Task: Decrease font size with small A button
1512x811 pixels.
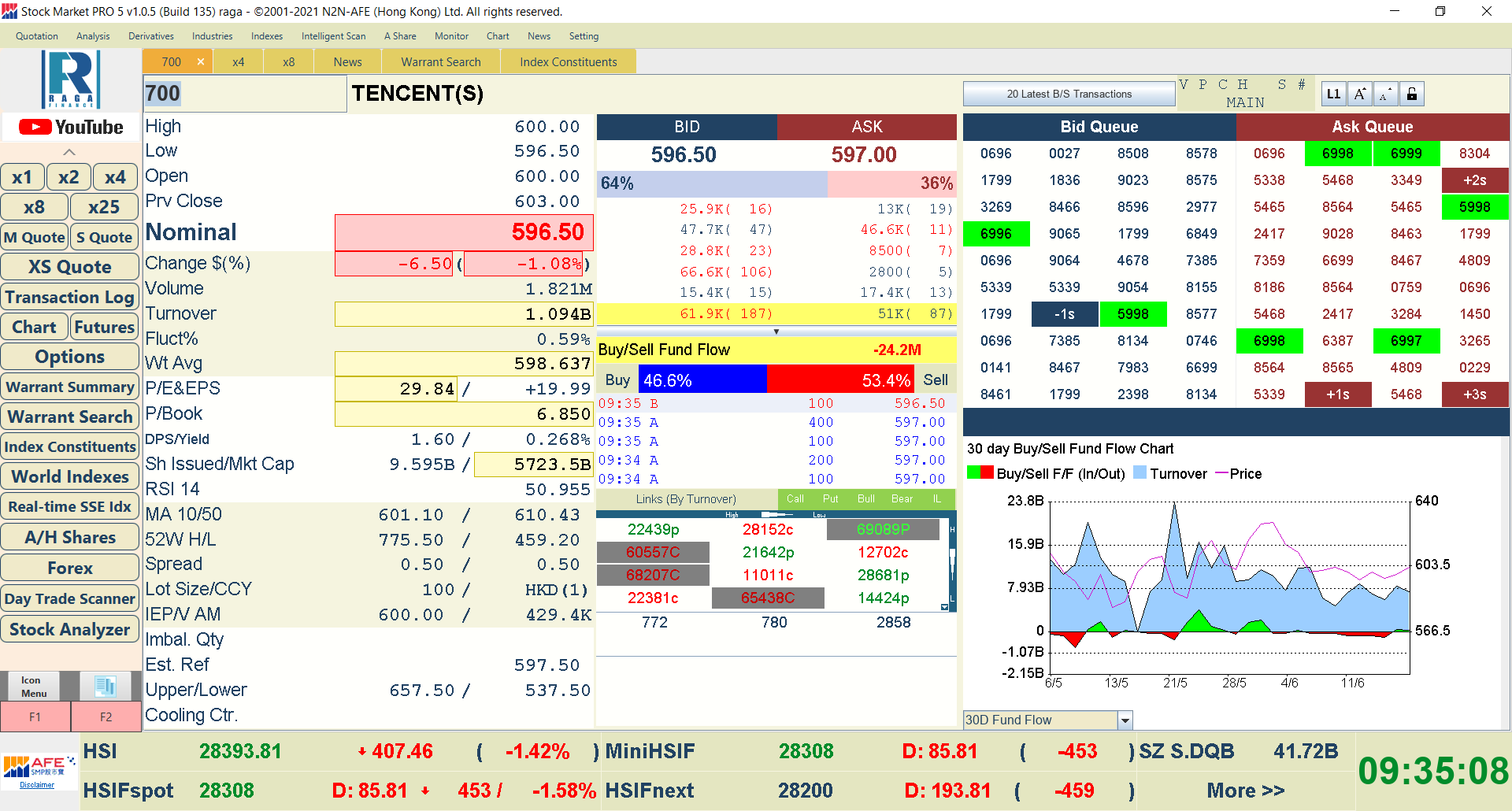Action: point(1385,94)
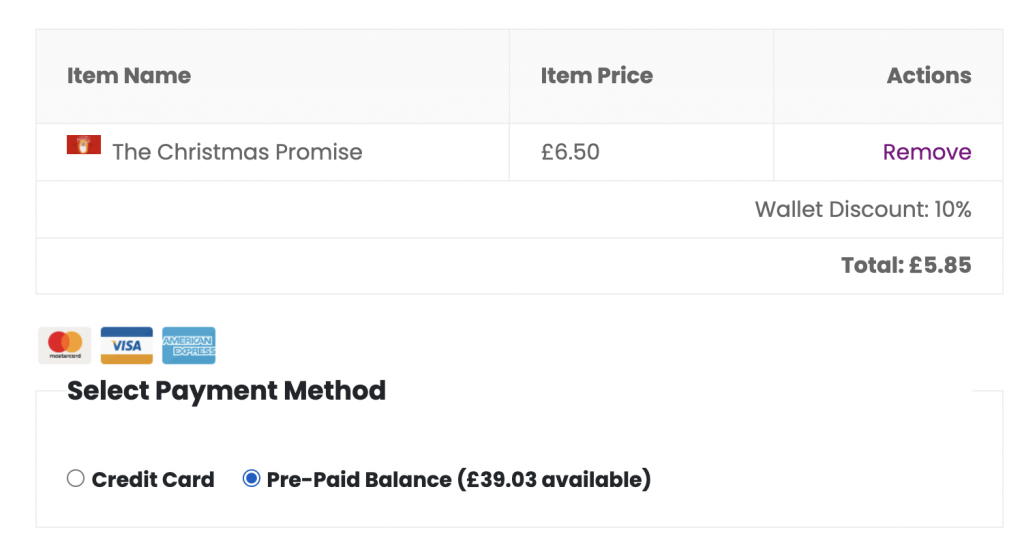This screenshot has height=547, width=1024.
Task: Open The Christmas Promise red thumbnail
Action: [84, 144]
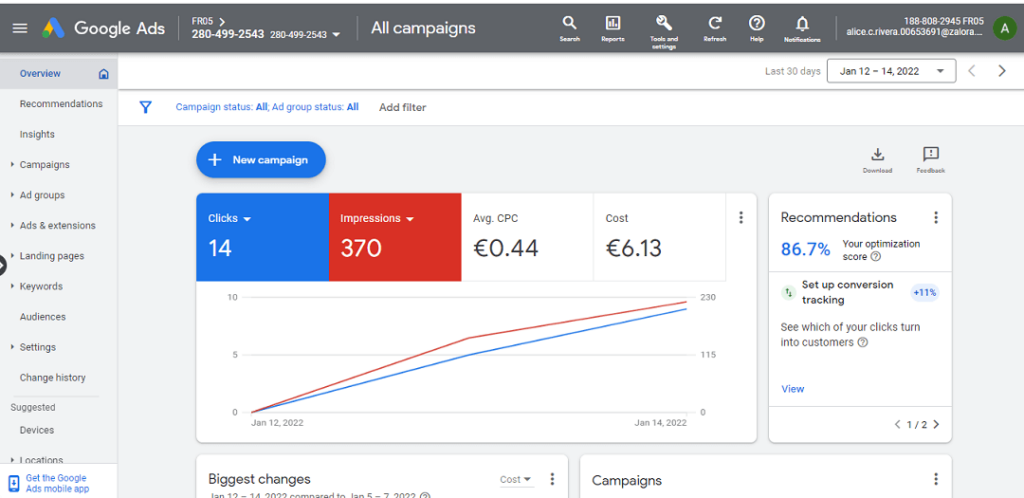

***

Task requirements:
Please turn the lines above into a Markdown table with the columns "Row" and "Line", giving each line its row number, skipping blank lines, and leaving the pictures out.

Full output:
| Row | Line |
|---|---|
| 1 | Task: Decrease font size with small A button |
| 2 | 1512x811 pixels. |
| 3 | Action: point(1385,94) |
| 4 | This screenshot has height=547, width=1024. |
| 5 | Task: Open The Christmas Promise red thumbnail |
| 6 | Action: [84, 144] |